RateMyTeachers inevitably flawed
I must admit, a number of preconceptions of mine were destroyed when I went through this site. The ratings and comments were not, as I had expected, almost universally negative, or at least not for my school; if anything, quite the contrary.
In fact, the site really does seem to have a good cause. The comments are strictly moderated and anything that involves profanity, sexuality, physical appearing, "mental", "alcoholic", race, religion, ethnic background, sexual orientation, the teacher’s personal life or whatever else is on the no-no list—and I quote from the rules page itself—"WILL BE DELETED." And it warns that if you threaten a teacher, student, administrators, or school property, or yourself, then your comment, and I quote again: "WILL BE TURNED OVER TO THE PROPER AUTHORITIES WITH THE IP ADDRESS."
It pleads, "Please rate your teachers based on your opinion of their TEACHING ability. Please try to provide us with an insight into what is happening in the classroom." Its commitment to providing accurate, helpful ratings is reflected in their decision not to include "easiness" ("How easy are the classes that this teacher teaches?

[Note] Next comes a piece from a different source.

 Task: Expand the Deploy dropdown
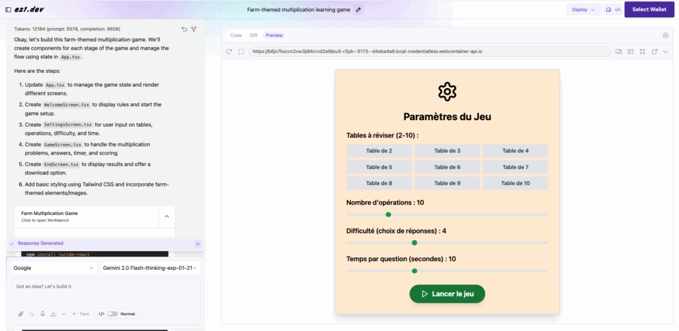coord(584,9)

Is it possible to get an A without too much work?") in the overall quality of the teacher, because "an easiness of 5 may actually mean the teacher is TOO easy." In fact, I could almost convince myself that the site’s one that deserves credit—almost, but not quite.
Despite its good intentions, the nature of the site—the ability to leave anonymous comments at will as students—mean that it will never achieve its purpose. Only those that both care enough to type something out and click a few buttons, and have the time to actually do that, will be honestly represented in the ratings; the remainder will be those that are there to see what it’s about and to leave their mark. (Those who want to make threats get refered to the authorities.) The result is that ratings will be inevitably polarised. There will be some which seem to be at the positive extreme, like many of the teachers at our school, some at the other end, some that have extremities at both ends which sort of cancel each other out. But the "okay" teachers, and the students who know an "okay" teacher when they see one—as well as those who have more of a life than to sit behind a computer clicking "helpful", "not helpful", "clear", "not clear"—will not be there.

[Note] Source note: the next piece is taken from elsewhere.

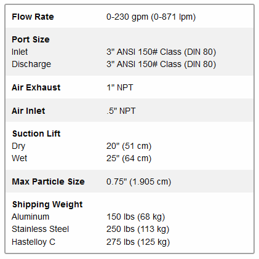Click the Stainless Steel row label

point(40,229)
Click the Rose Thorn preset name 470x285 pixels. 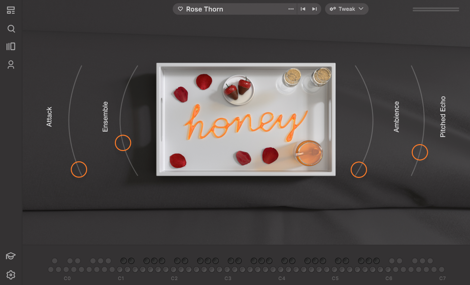pyautogui.click(x=205, y=9)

Well, that’s all very well, you might say, those who don’t want to be heard shouldn’t be. But it leaves a giant statistical flaw: the survey sample is biased. In fact, it is biased by the simple fact that a significant proportion of students are probably incapable of judging a teacher’s effectiveness.
Rather, it could at best be a fun site, at most semi-serious, that could become nothing but (at best) a source of gossip among students and teacher alike, and with an aim that is only unachievable. While it need not be banned, it cannot be taken seriously.